Collected data:
=====

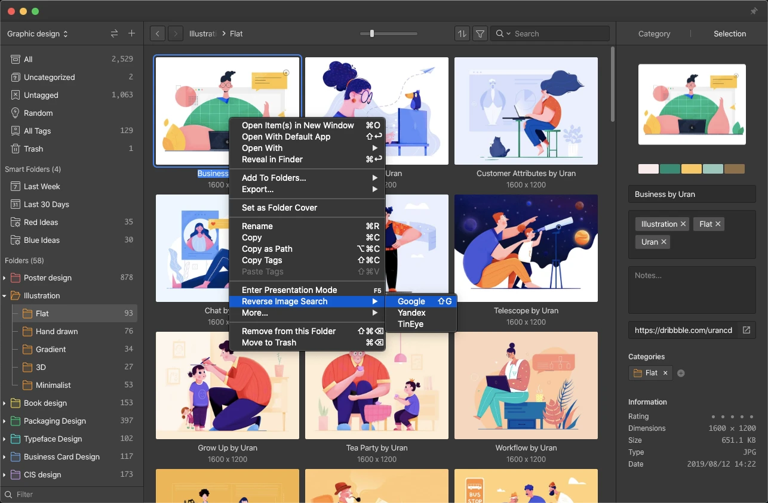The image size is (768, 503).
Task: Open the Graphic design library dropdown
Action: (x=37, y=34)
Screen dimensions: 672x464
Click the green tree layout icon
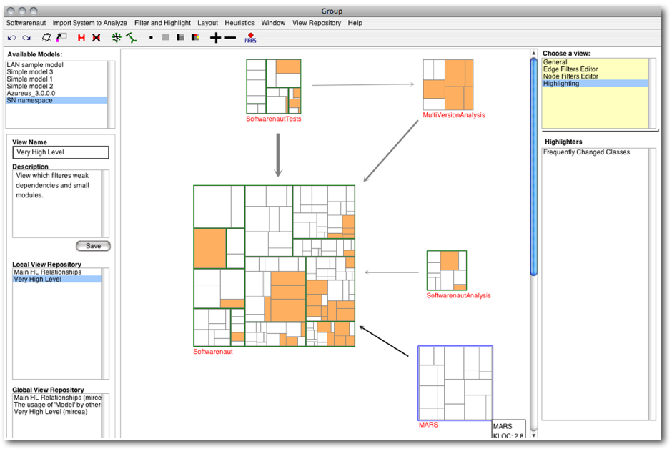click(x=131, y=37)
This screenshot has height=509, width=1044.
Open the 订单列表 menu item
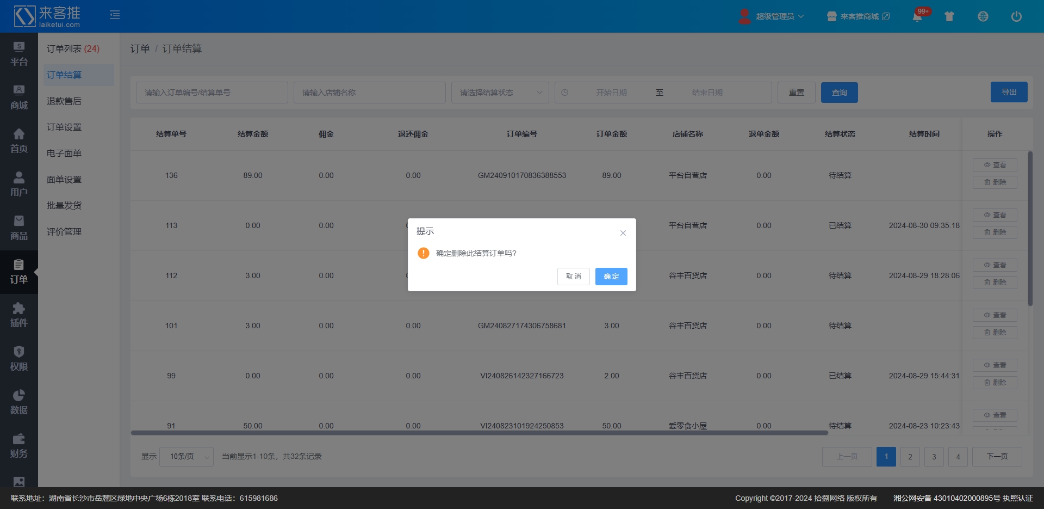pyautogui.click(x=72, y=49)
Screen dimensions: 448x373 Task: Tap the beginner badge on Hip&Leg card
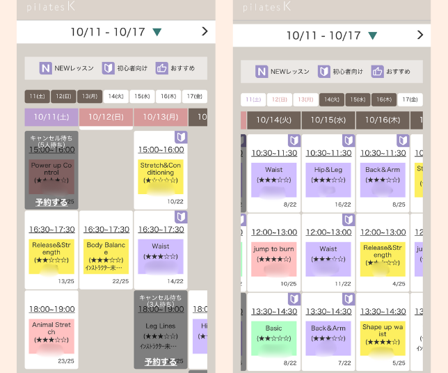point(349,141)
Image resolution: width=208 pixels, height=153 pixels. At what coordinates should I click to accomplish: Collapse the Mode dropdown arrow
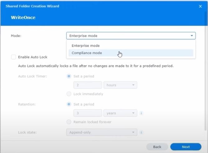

=====

Exercise instructions: Each line of the data that includes "width" should be copied.

Result for this exercise:
This screenshot has height=509, width=1044.
Image resolution: width=208 pixels, height=153 pixels. At what coordinates should I click to accomplish: Collapse the Mode dropdown arrow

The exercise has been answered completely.